While it wasn't pointed out to us until a couple of weeks ago, apparently smartphone non-maker Saygus published a blog post back in November of 2018, begging investors for cash. It's exactly the sort of desperation we'd expect of a company that announced a smartphone three years ago then never shipped it to anyone. And yet, Saygus came back again, and again, and again with excuses, telling would-be customers that their phone was only getting better, just a little delayed, and would be out shortly. It never launched.

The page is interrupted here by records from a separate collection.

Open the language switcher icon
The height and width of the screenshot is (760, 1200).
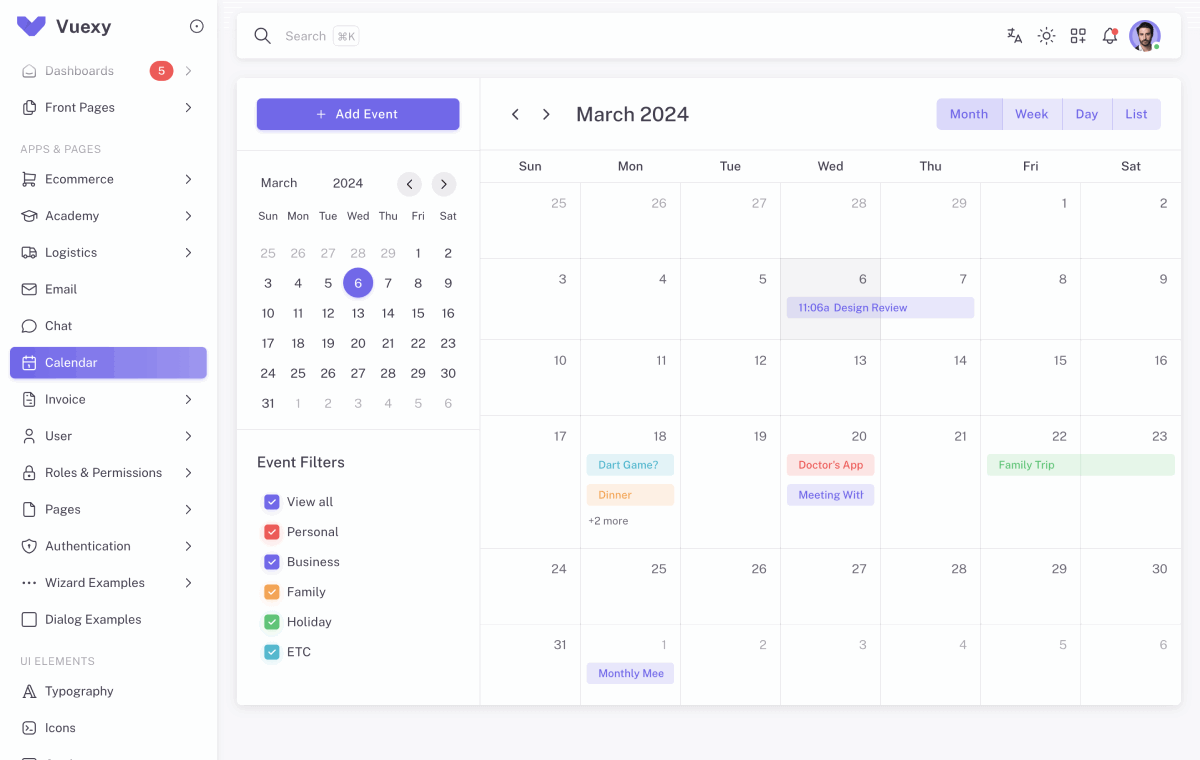(x=1014, y=35)
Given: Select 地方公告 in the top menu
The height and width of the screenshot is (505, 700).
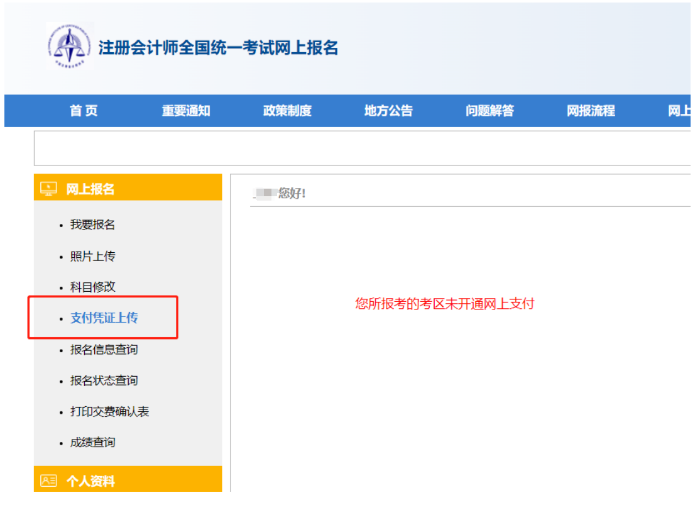Looking at the screenshot, I should click(388, 111).
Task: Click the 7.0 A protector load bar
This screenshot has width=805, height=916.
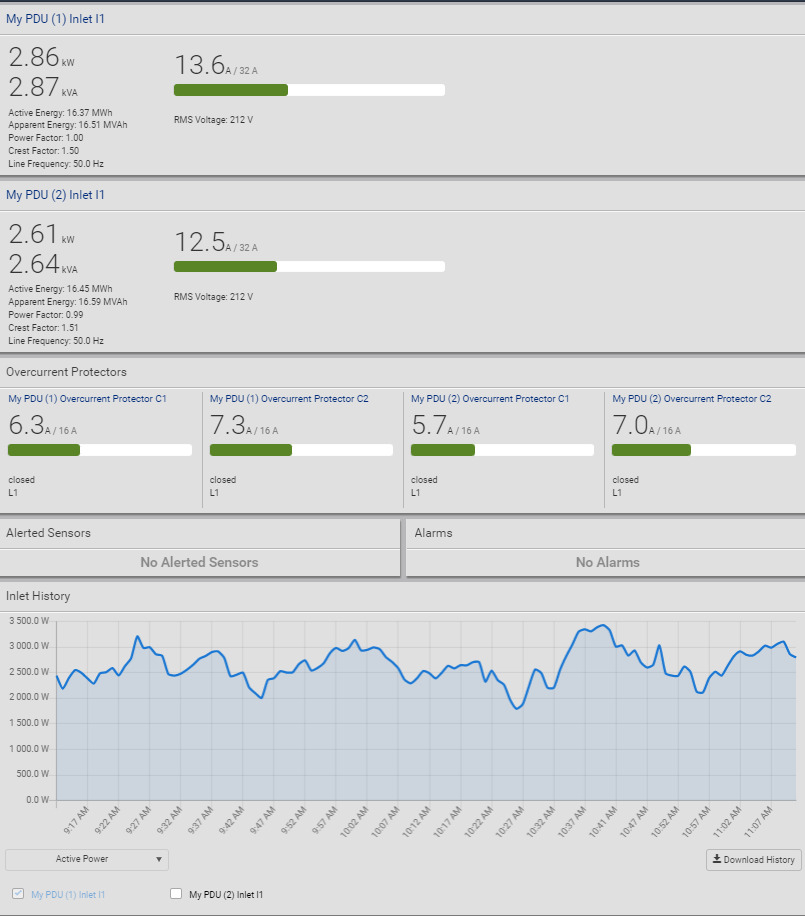Action: click(703, 450)
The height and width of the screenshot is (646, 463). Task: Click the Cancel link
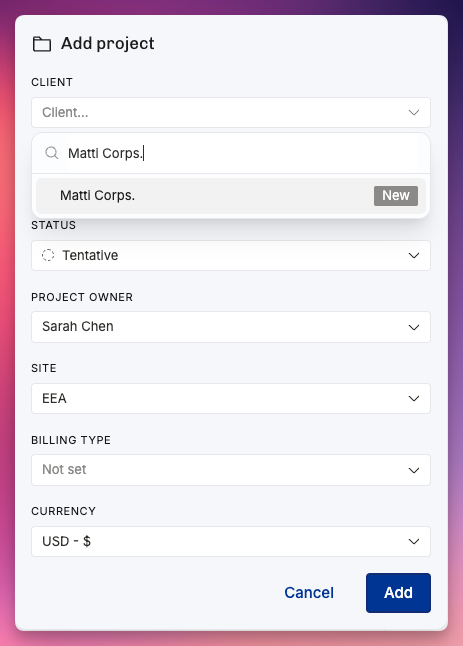coord(309,593)
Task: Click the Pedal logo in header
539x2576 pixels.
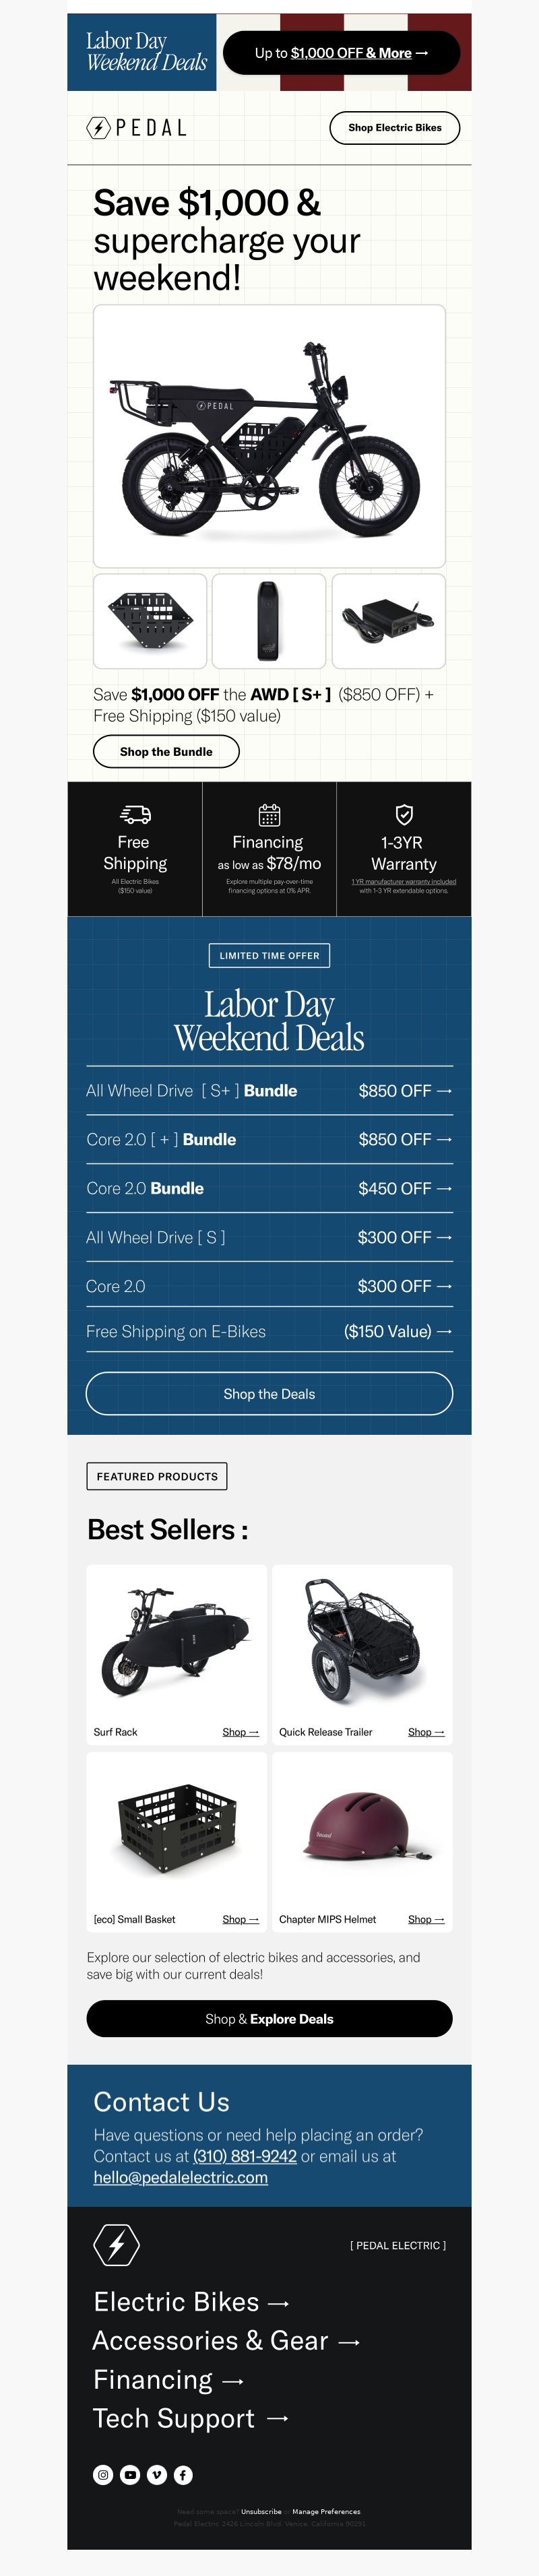Action: (x=137, y=128)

The blog post on the company's website, presumably authored by Saygus founder and CEO Chad Sayers, says that the Saygus phone's launch is still "anticipated," which is probably the vaguest promise issued yet about whether or not the phone will actually ship. Even Indiegogo backers screwed out of hundreds of dollars for a phone they never received have largely given up - comments on the campaign page are a ghost town. When people on the internet who have had money taken from them are throwing in the towel, you know the situation is dire.

Given all that, why even post about Saygus rattling its digital cup? As a warning, plain and simple. Saygus has been "a thing" since 2006, allegedly, with the company claiming it created the first phone capable of completing a cellular video call. In 2009, it actually created a smartphone prototype, which like the V2 or Vee Squared or whatever the hell you want to call it, never actually went on sale. There's a solid decade of history here that should make it clear Saygus isn't a reputable company, at least not anymore (if it ever was).

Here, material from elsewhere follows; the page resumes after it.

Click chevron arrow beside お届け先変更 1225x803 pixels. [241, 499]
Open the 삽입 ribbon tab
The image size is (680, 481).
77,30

No doubt, history has shown that Sayers is persistent, and he will likely wait until his most recent failure is a distant memory in the technology press before announcing a new, far better phone - or whatever he cooks up - and the press releases hit the inboxes of every major tech publication. Say what you will about their inability to get products to market, but Saygus and Sayers have proven surprisingly adept at convincing the tech media that the Saygus phone is not a fraud, merely the victim of an industry rife with regulatory hurdles and big players hell-bent on keeping the little guy down. But that narrative has clearly worn thin, through, and out the other side.

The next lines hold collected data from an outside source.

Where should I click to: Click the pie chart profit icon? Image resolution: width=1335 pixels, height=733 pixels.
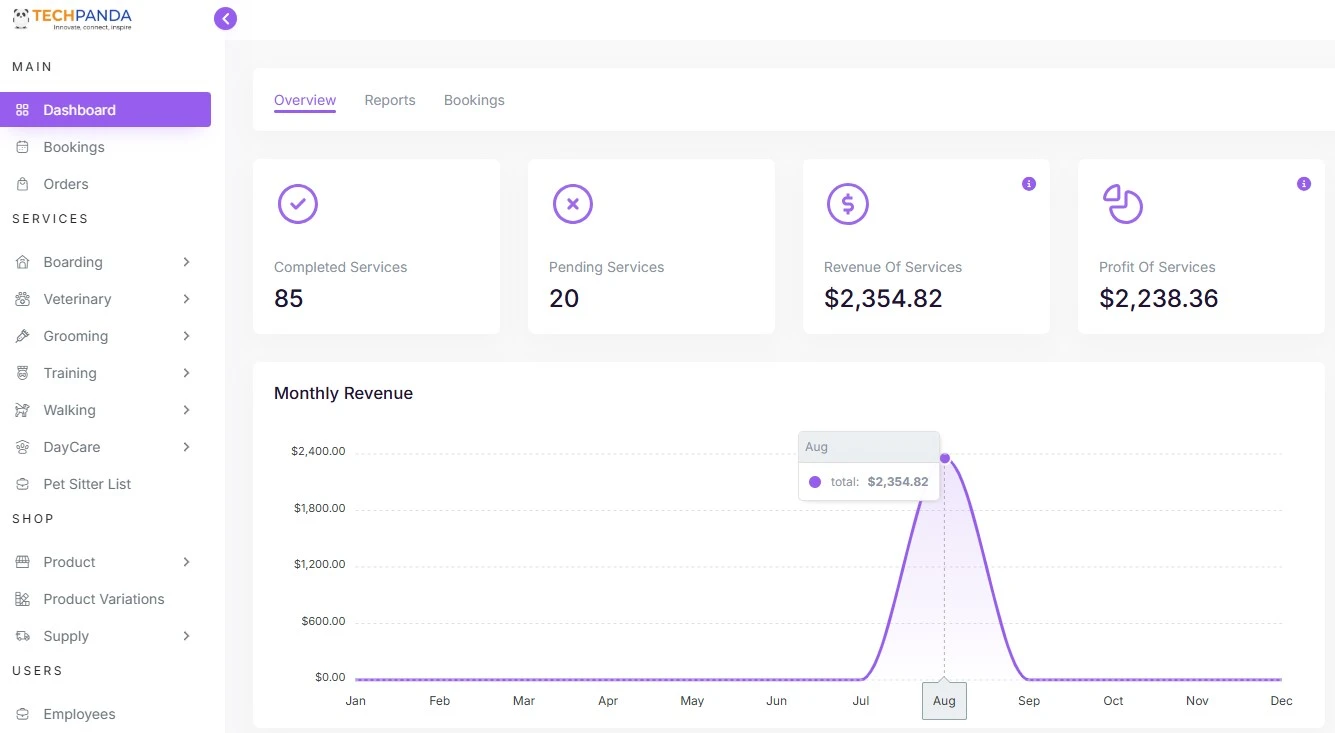1122,204
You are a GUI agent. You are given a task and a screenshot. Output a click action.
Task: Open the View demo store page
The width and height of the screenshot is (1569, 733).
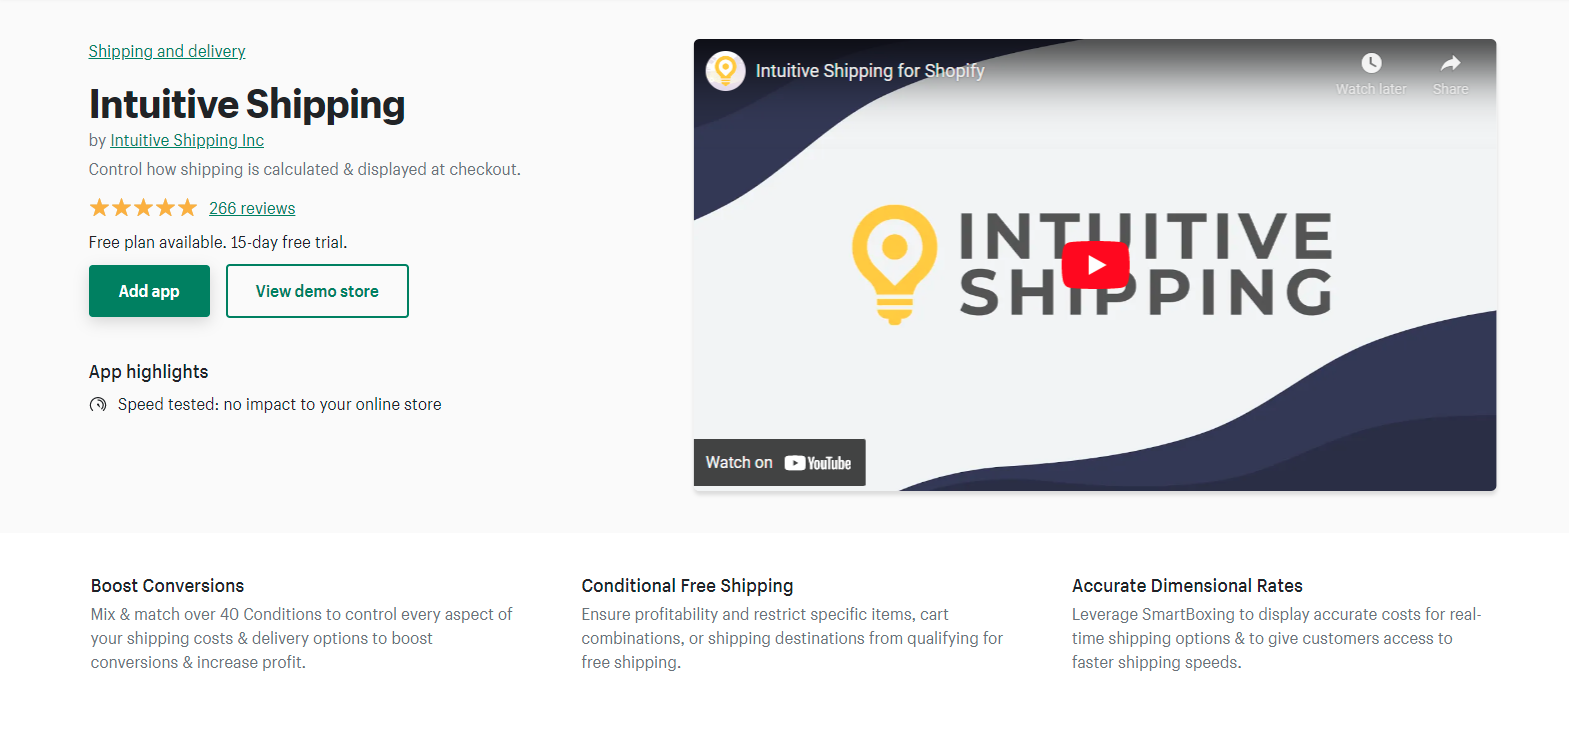coord(317,291)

Photo of Saygus office in Utah, dated June 2018 via Google Maps.

So, is Saygus some big con, a scheme concocted as a way to live off a slow drip of cash from investors and crowdfunders with no intention of ever actually releasing a product? If it is, Saygus has gone out of its way to make it appear the company does actually intend to build a phone. Its prototypes - which I've personally used - are functional, if totally unremarkable. Saygus even rented out part of an office complex in Utah and erected a giant Saygus logo on the building. These aren't the actions of someone looking to scam a few gullible consumers out of crowdfunding cash. Saygus is playing the long game here, looking for big investors, and the company has a skin-deep legitimacy to offer them - prototypes aren't nothing, and that building sure looks the part.

But after years of obvious failures, constant mocking in the press, and inexplicable months of total radio silence, you'd have to be crazy to give these guys money. And maybe "crazy" sums up all that Saygus really is at this point: the delusion of someone who managed to get far enough to believe their own nonsense. Perhaps Saygus started out as a get-rich-quick scheme, but something tells me it became a validation of one man's belief that, if only he had the money, he could show up the big guys.

I'm sure there's far more to this story than we'll ever know, and I hope one day we can at least hear part of it told by someone who lived it.